Wittgenstein's work offers context: These linguistics professors today!
That's what one of the analysts said after reading Michael Powell's lengthy report in Thursday's New York Times.
Powell's report reads like an Onion parody, but the events it describes have apparently actually happened in the real world—"out among them English," to borrow the final line of the 1985 film, Witness. Online, Powell's stranger-than-fiction report appears beneath this headline:
How a Famous Harvard Professor Became a Target Over His TweetsAccording to Powell, the famous Harvard professor in question has been targeted by more than 550 linguists. Powell's report captures the lunacy of the times, in a way which could be quite instructive..
These linguistics professors today! Beneath that headline about those tweets, Powell's report starts like this:
POWELL (7/16/20): Steven Pinker occupies a role that is rare in American life: the celebrity intellectual. The Harvard professor pops up on outlets from PBS to the Joe Rogan podcast, translating dense subjects into accessible ideas with enthusiasm. Bill Gates called his most recent book “my new favorite book of all time.”Is there life after being dropped as a “distinguished fellow” of the Linguistic Society? More than 550 academics are hoping that the arch-racist Pinker will be forced to find out.
So when more than 550 academics recently signed a letter seeking to remove him from the list of “distinguished fellows” of the Linguistic Society of America, it drew attention to their provocative charge: that Professor Pinker minimizes racial injustices and drowns out the voices of those who suffer sexist and racist indignities.
Linguists are frequently said to be cunning, but this collection of same may not be super-sharp. As Powell continued, he may have rolled his eyes a bit at the scholars' list of charges:
"[T]he letter was striking for another reason," Powell wrote. "It took aim not at Professor Pinker’s scholarly work but at six of his tweets dating back to 2014, and at a two-word phrase he used in a 2011 book about a centuries-long decline in violence."
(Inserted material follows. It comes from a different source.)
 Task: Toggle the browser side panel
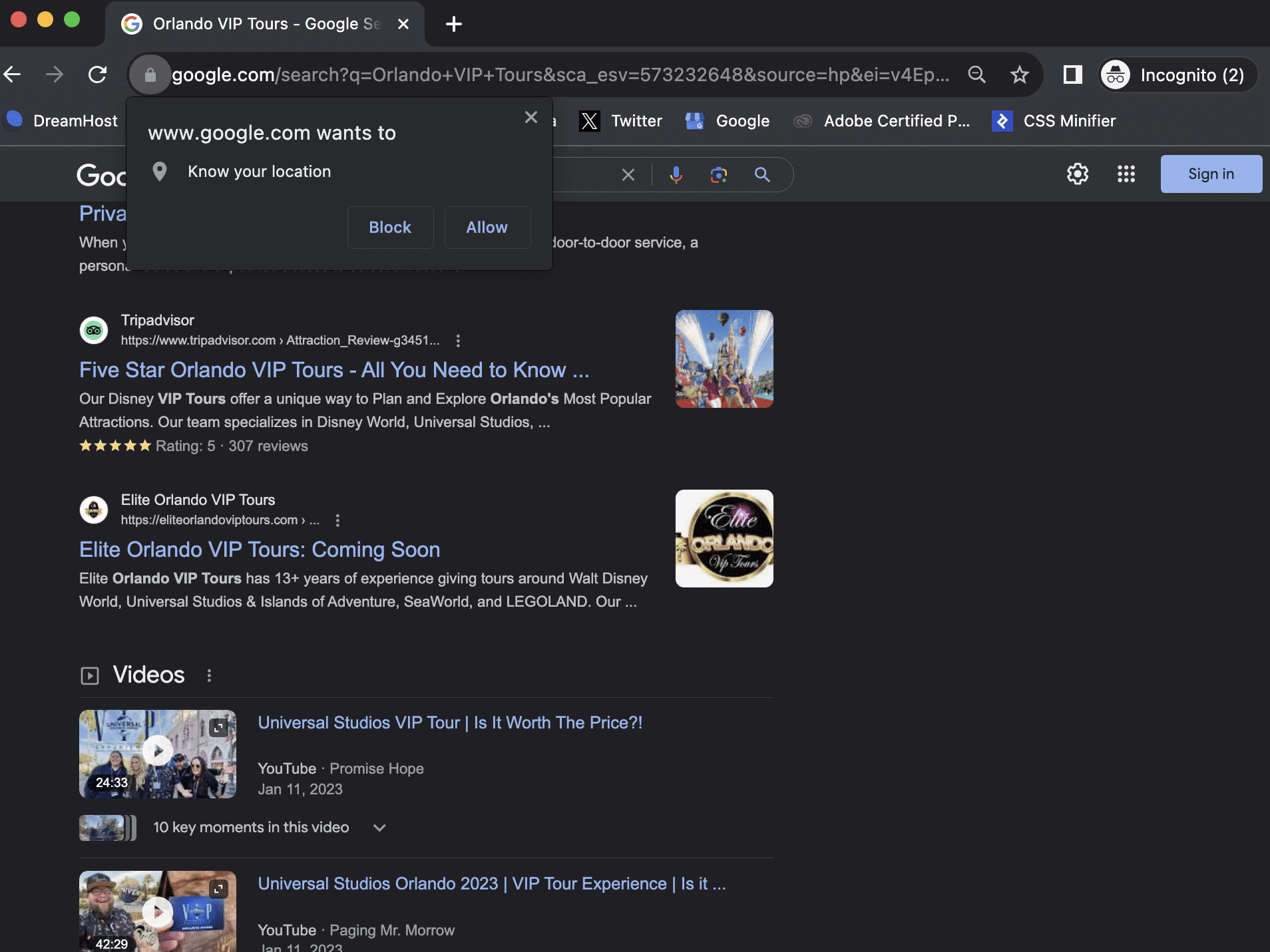[x=1072, y=75]

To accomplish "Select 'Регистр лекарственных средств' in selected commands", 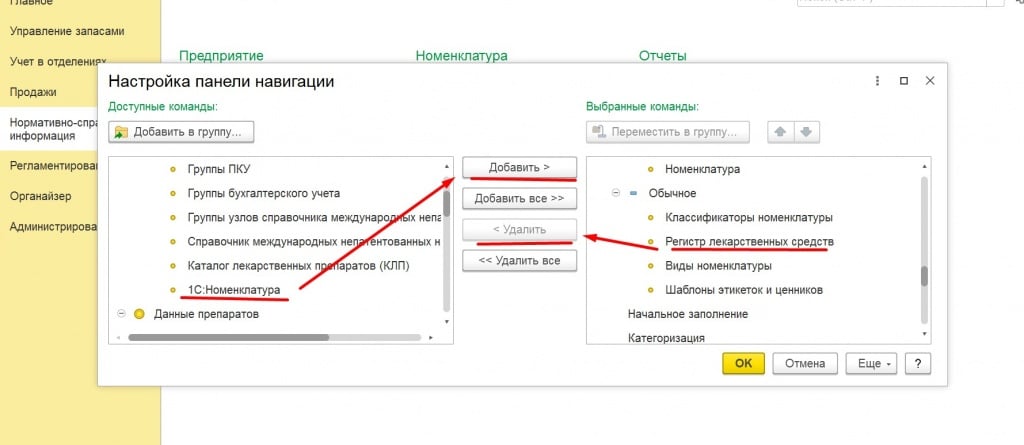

We'll recommend that you read the full report. But what was the offending "two-word phrase" to which Powell refers?
That isn't entirely clear from Powell's report> But concerning Pinker's six (6) tweets, more than 550 linguists are also upset about this:
POWELL: The linguists’ letter also accused the professor of engaging in racial dog whistles when he used the words “urban crime” and “urban violence” in other tweets.The linguists are exercised because Pinker used the term "urban crime" in a tweet! Truly, you can't get dumber than this. It isn't humanly possible.
A tangle of similar strands of linguini clogs the professors' complaint. Pitiful though their effort may be, it invites us to examine a general notion which surrounds our discourse with a haze which makes clear vision impossible.
That general notion is this:
Can more than 550 linguists be wrong? Many will find that hard to believe. After all, they're professors!
It's natural to have respect for academic authority. It's natural to assume that professors at leading universities are actually sharper than the average bear.
A similar assumption may affect our assessments of our upper-end press corps. After all, t he major journalists in question work for our most famous news orgs. Many went to the finest schools and they've been on television!
The branding of these news orgs and schools gives these journalists and pundits a certain authority. It's natural for readers to assume that their viewpoints, and their front-page "stories," just can't be crazily wrong.
Presuppositions of this type lead us to swallow the things we get told. Our professors and journalists just can't be crazily wrong!
It's natural to react that way. But that's a faulty assumption.
We've decided to stop our rumination right here, with a follow-up report on the morrow. That report will concern the work of the later Wittgenstein.
Wittgenstein's later work ruled the day in the philosophy departments of the 1960s. Since then, it has been cast aside by the "professional philosophers" we're inclined to trust, or so said Professor Horwich back in 2013.
(For ourselves, we'd been inquirjng about that possibility at least since 1999.)
According to Howwich, his colleagues cast Wittgenstein's later work aside because it blows the whistle on centuries of their own bungled work. According to Horwich, Wittgenstein said that the western world's alleged greatest thinkers had been persistently muddled, a version of being wrong.
Our greatest thinkers had been muddled, confused? Could any such claim be correct?
We thought of the later Wittgenstein's work when we read Powell's report about the loopy linguists. For today, let's get clear on what these linguists have said:
Professor Pinker once used the term "urban crime in a tweet. On that basis, more than 550 linguists want him stripped of high honors!
You simply can't get dumber than that; it isn't humanly possible. On the bright side, this lunacy lets us examine some basic assumptions.
Can professors and journalists be crazily wrong, even when they propound as a group?
We're going to say that they can be and frequently are! Tomorrow, we'll race through Wittgenstein's claim that our greatest philosophers have pretty much been wrong all the time.
As we do so, we'll be trying to break a spell. "A picture held us captive," Wittgenstein wrote, and if we can say this without being offensive, being held captive is wrong.